Safeguarding National Security Interests Utilizing Location-Aware Camera
Devices
- URL: http://arxiv.org/abs/2205.03330v1
- Date: Fri, 6 May 2022 16:06:37 GMT
- Title: Safeguarding National Security Interests Utilizing Location-Aware Camera
Devices
- Authors: Sreejith Gopinath and Aspen Olmsted
- Abstract summary: We propose a Global Positioning System-based approach to restrict the ability of smart cameras to capture and store images of sensitive areas.
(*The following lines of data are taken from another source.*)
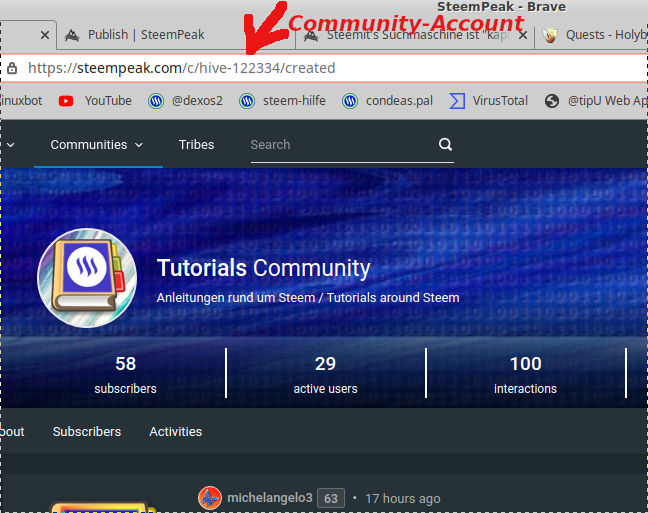Viewport: 648px width, 513px height.
Task: Click the Tutorials Community book avatar
Action: [x=87, y=276]
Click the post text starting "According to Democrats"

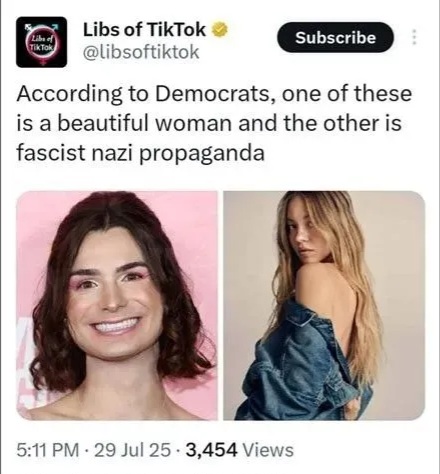tap(214, 123)
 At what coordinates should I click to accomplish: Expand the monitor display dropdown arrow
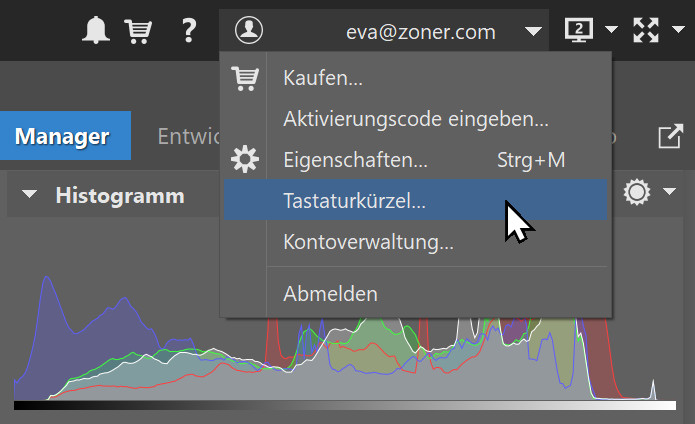click(611, 32)
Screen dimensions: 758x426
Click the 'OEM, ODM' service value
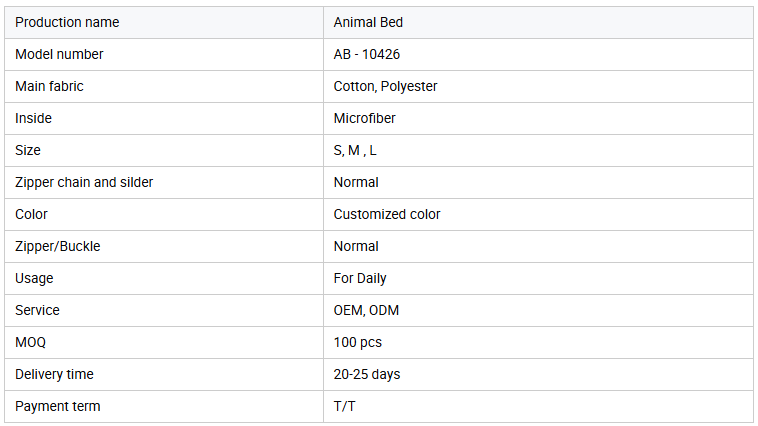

Our work proposes a Global Positioning System-based approach to restrict the ability of smart cameras to capture and store images of sensitive areas.
- Score: 0.0
- License: http://creativecommons.org/licenses/by-nc-sa/4.0/
- Abstract: The rapid advancement of technology has resulted in advanced camera
capabilities coming to smaller form factors with improved energy efficiency.
These improvements have led to more efficient and capable cameras on mobile
devices like mobile phones, tablets, and even eyeglasses. Using these
unobtrusive cameras, users can capture photographs and videos of almost any
location where they have physical access. Unfortunately, the proliferation of
highly compact cameras has threatened the privacy rights of individuals and
even entire nations and governments. For example, governments may not want
photographs or videos of sensitive installations or locations like airside
operations of military bases or the inner areas of nuclear power plants to be
captured for unapproved uses. In addition, solutions that obfuscate images in
post-processing are subject to threats that could siphon unprocessed data. Our
work proposes a Global Positioning System-based approach to restrict the
ability of smart cameras to capture and store images of sensitive areas.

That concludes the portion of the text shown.